StormWatch becomes war zone

by Katey Wright

From announcements about new intramural sports to a cry for help in finding a lost possession, mass e-mails flood campus regularly. Circulating as well are opinions about the so-called “e-mail wars” provoked by the sending and receiving of mass e-mails.

Sophomore Nate Ruhland let his opinion be known when he responded to the sender of a mass e-mail.

“I wrote an e-mail to him and told him that I didn’t care to hear his opinion on politics and that I’m sure nobody else does either,” Ruhland said.

Ruhland said he received 15-20 e-mails and phone calls thanking him for writing the e-mail.
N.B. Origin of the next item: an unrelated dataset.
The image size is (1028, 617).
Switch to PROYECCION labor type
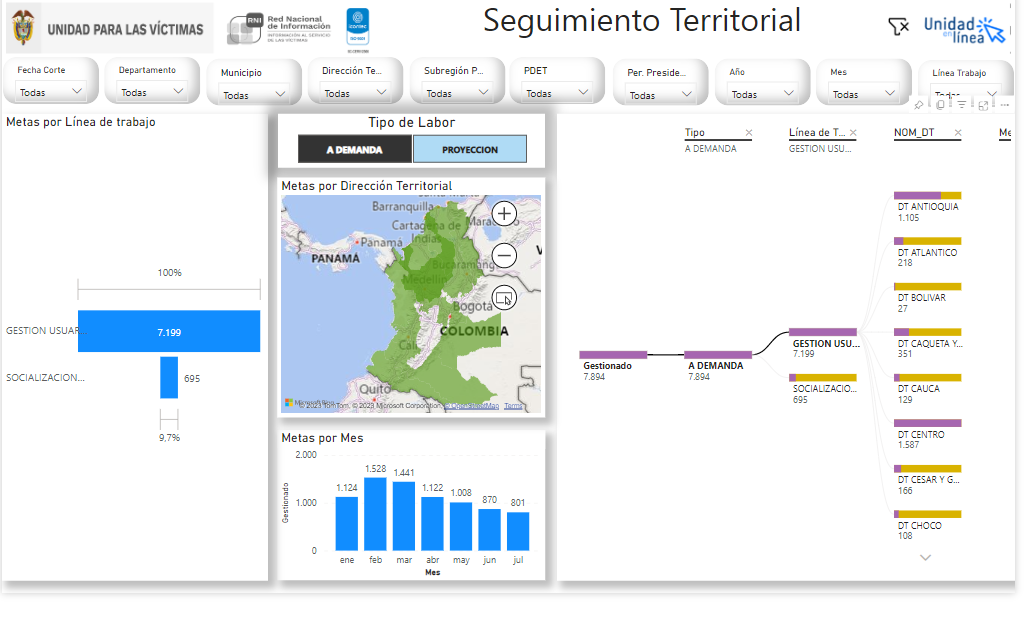click(469, 149)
He said these welcome thank-you messages show that there are more people who are frustrated with people’s abuse of their Simpson e-mail accounts.
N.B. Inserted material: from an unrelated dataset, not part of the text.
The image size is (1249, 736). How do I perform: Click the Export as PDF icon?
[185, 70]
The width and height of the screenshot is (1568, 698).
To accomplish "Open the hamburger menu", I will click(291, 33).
Chuck Johnson, Simpson academic software specialist, and his colleagues in Information Services filter Simpson’s mass e-mails in an attempt to avoid abuse of the system.

“[E-mails] are either sent or we tell the sender that it can’t be sent according to the policy statement,” Johnson said.

The policy statement is posted on the Simpson Web page indicating that solicitation or anything of a personal nature benefiting an individual is not allowed; subjects must be college-related.

Katie Draheim, who recently sent an e-mail to the Simpson community regarding a Christmas-card drive for soldiers in Iraq, understands and agrees with the policies.

“I think mass e-mails can be effective,” Draheim said. “I honestly have no other way of getting ahold of all Simpson students, and this is for a good cause, so hopefully that cuts down on the annoyance a little bit.”

Professors also make use of mass e-mails to communicate with students and vice versa.

“I think they are useful for communicating information campus-wide in a quick and efficient manner, said Jennifer Hedda, assistant professor of History. “But only as long as individuals don’t abuse the system by using it for frivolous purposes.”

Ruhland doesn’t mind legitimate e-mails, but hates it when e-mail accounts are used as personal chat rooms.

“I already get 20 or so junk e-mails a day that have nothing to do with me,” Ruhland said. “When people use the Simpson e-mail account as their own personal chat room, it pisses me off. Do that on your own time; that’s why AOL Instant Messenger was made.”

Because of Ruhland’s and others’ frustration, mail lists are being reevaluated by Johnson and others at Information Services.